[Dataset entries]
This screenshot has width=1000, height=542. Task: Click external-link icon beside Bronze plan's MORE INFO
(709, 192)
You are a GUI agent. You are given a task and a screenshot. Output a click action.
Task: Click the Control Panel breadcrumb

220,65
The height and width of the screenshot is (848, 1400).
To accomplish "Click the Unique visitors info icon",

...

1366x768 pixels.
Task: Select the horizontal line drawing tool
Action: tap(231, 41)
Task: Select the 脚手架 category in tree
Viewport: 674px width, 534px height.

==

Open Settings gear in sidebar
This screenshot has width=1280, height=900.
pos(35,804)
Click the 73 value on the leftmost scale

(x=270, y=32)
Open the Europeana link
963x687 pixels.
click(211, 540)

Work item
Your answer should be the exact lines above from the one with "Task: Select the 脚手架 category in tree" through the one with "Viewport: 674px width, 534px height.", both included, and nothing besides.

Task answer
Task: Select the 脚手架 category in tree
Viewport: 674px width, 534px height.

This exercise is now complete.